TASK TO CARRY OUT.
Copy the lines below exactly. Start at the first and finish with the line containing "503x263 pixels.".

(Saved entries)
◆ ◆ ◆ ◆ ◆
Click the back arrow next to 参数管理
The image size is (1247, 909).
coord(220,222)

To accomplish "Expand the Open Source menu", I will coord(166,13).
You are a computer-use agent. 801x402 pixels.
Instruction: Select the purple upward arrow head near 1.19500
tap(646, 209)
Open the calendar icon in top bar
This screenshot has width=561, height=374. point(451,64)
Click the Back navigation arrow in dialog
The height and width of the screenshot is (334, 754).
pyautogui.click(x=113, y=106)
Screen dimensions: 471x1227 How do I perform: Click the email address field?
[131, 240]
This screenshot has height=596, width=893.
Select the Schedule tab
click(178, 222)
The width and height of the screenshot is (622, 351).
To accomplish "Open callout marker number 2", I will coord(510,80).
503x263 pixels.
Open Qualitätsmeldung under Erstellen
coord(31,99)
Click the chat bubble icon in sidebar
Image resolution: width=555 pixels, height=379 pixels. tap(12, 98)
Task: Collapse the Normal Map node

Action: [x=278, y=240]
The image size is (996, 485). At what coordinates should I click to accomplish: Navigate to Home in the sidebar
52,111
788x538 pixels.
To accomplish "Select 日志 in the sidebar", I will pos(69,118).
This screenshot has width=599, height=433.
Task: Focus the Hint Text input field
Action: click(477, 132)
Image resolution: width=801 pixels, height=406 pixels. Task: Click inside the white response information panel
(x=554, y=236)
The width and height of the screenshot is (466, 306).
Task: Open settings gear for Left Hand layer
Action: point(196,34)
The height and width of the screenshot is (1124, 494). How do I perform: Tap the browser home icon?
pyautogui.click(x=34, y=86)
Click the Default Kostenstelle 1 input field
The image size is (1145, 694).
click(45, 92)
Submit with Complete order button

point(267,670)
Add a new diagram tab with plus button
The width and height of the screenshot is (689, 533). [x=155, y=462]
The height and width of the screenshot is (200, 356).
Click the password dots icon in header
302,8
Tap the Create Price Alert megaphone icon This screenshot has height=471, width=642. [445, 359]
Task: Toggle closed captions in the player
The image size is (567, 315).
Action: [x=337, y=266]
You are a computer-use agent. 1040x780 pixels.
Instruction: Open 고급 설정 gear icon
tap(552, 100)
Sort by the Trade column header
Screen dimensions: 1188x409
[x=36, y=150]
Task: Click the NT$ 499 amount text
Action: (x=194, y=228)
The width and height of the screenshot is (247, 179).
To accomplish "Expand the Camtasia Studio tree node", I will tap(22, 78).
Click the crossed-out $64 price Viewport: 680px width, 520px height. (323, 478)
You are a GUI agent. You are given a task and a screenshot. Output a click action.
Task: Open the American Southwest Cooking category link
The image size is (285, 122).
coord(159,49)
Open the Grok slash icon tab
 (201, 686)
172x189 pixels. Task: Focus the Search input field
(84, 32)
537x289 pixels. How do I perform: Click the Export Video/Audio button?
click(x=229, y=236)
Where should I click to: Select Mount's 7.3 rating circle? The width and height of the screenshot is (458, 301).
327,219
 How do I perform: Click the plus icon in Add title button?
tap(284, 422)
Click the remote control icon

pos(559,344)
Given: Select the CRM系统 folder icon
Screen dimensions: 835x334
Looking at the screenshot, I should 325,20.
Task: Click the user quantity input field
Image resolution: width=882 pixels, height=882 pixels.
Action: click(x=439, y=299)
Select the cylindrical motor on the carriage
◆ ◆ ◆ ◆ ◆
ANSWER AREA.
Click the back arrow next to 参数管理
The image size is (1247, 909).
coord(220,222)

To accomplish "Expand the Open Source menu", I will coord(166,13).
You are a computer-use agent. 801x402 pixels.
Instruction: Select the purple upward arrow head near 1.19500
tap(646, 209)
Open the calendar icon in top bar
This screenshot has width=561, height=374. point(451,64)
Click the Back navigation arrow in dialog
The height and width of the screenshot is (334, 754).
pyautogui.click(x=113, y=106)
Screen dimensions: 471x1227 How do I perform: Click the email address field?
[131, 240]
This screenshot has height=596, width=893.
Select the Schedule tab
click(178, 222)
The width and height of the screenshot is (622, 351).
To accomplish "Open callout marker number 2", I will coord(510,80).
503x263 pixels.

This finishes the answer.